Prescription for Menopausal Symptoms
For women with menopausal symptoms, the recommended first-line treatment is non-hormonal pharmacologic therapy, specifically SNRIs such as venlafaxine, which has been found to be safe and effective in reducing hot flashes. 1
Non-Hormonal Options (First-Line)
For Vasomotor Symptoms (Hot Flashes):
Venlafaxine: 37.5-75 mg daily
- Most effective SNRI with minimal drug interactions
- Safe with tamoxifen (unlike paroxetine)

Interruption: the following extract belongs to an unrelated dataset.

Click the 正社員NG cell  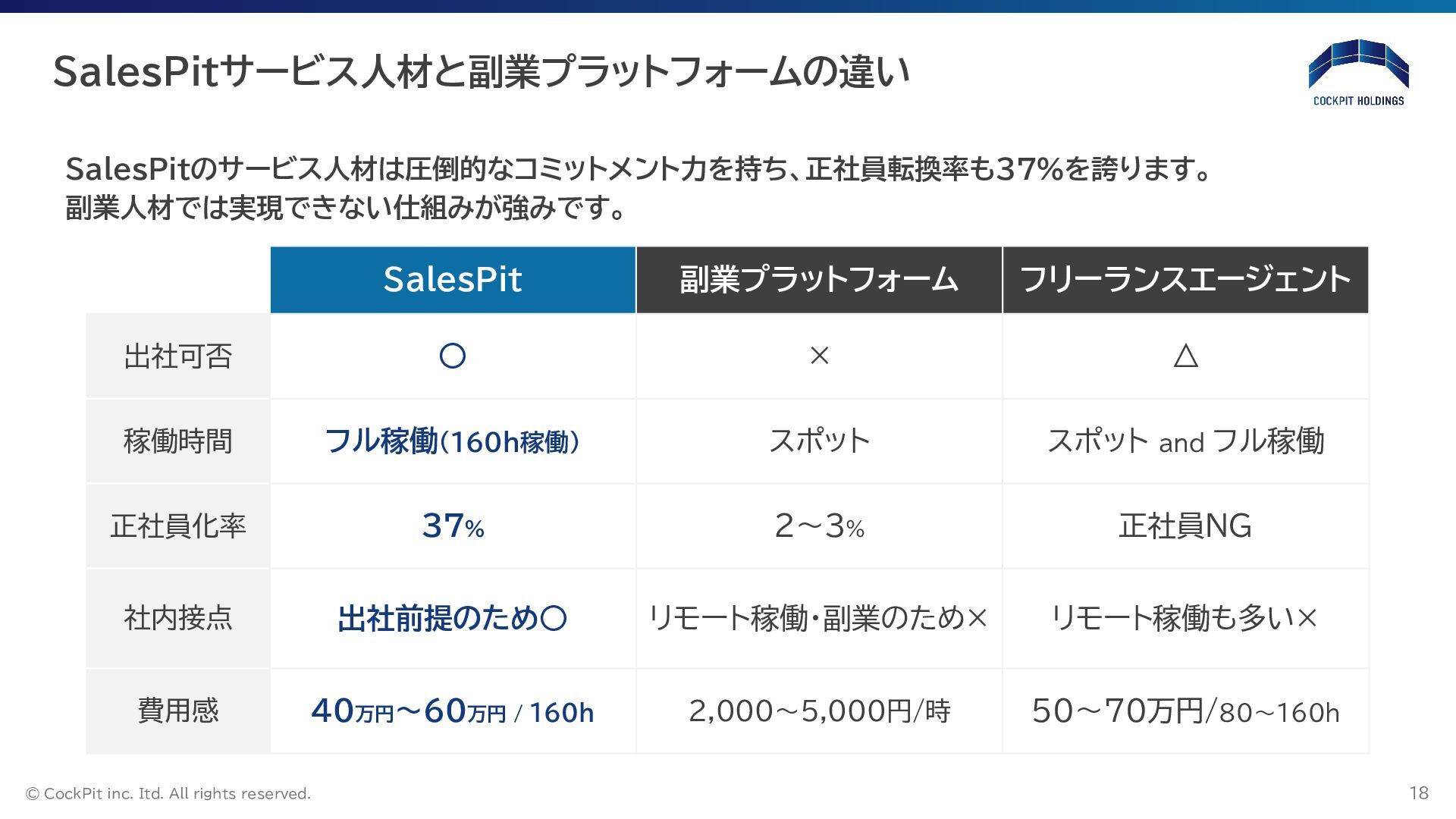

- Reduces hot flash frequency by 40-65% 2
Alternative options if venlafaxine is not tolerated:
- Gabapentin: 300 mg at bedtime, increase to 300 mg three times daily as needed
- Desvenlafaxine: 100 mg daily
- Escitalopram: 10-20 mg daily
For Vaginal Symptoms:
- Non-hormonal vaginal moisturizers: Apply 3-4 times weekly
- Water or silicone-based lubricants for sexual activity (silicone-based products last longer) 1
Hormonal Options (Second-Line)
Consider only after non-hormonal options have failed and after careful risk assessment:
For women WITHOUT history of hormone-sensitive cancers:
Transdermal estradiol patch: 0.025-0.0375 mg/day 3
- Lower risk of venous thromboembolism than oral formulations
- Adjust dose based on symptom control
For women with intact uterus, add:
- Micronized progesterone: 200 mg orally for 12-14 days per month 3
Important Contraindications for Hormonal Therapy:
- History of hormone-related cancers
- History of abnormal vaginal bleeding
- Active liver disease
- Recent history of venous thromboembolism or stroke 1, 3
Special Considerations
For Breast Cancer Survivors:
- Systemic hormone therapy is generally not recommended 1
- Low-dose vaginal estrogen tablets or estradiol vaginal ring may be considered for severe vaginal symptoms, but safety is not well established 1
- Avoid hormonal therapies in women on aromatase inhibitors 1
For Sexual Dysfunction:
- Consider vaginal dilators for dyspareunia secondary to vaginal atrophy
- Referral for psychoeducational support, sexual counseling, or marital counseling 1
Lifestyle Modifications (Adjunctive)
- Rhythmic breathing techniques
- Environmental modifications (cool rooms, dressing in layers)
- Regular exercise
- Avoiding triggers (spicy foods, caffeine, alcohol) 1
Monitoring and Follow-up
- Initial follow-up at 3-6 months
- Assess symptom improvement and side effects
- Adjust therapy as needed, using lowest effective dose for shortest duration 3
Important Caveats
- When using SSRIs/SNRIs with tamoxifen, avoid paroxetine as it inhibits CYP2D6 and may reduce tamoxifen's effectiveness 1
- For women with history of breast cancer, the decision to use any form of hormonal therapy should involve careful consideration of risks and benefits, with full patient information about potential adverse effects on disease prognosis 1
This prescription approach prioritizes safety while addressing quality of life concerns, with non-hormonal options as first-line therapy and careful consideration of hormonal options only when necessary and appropriate.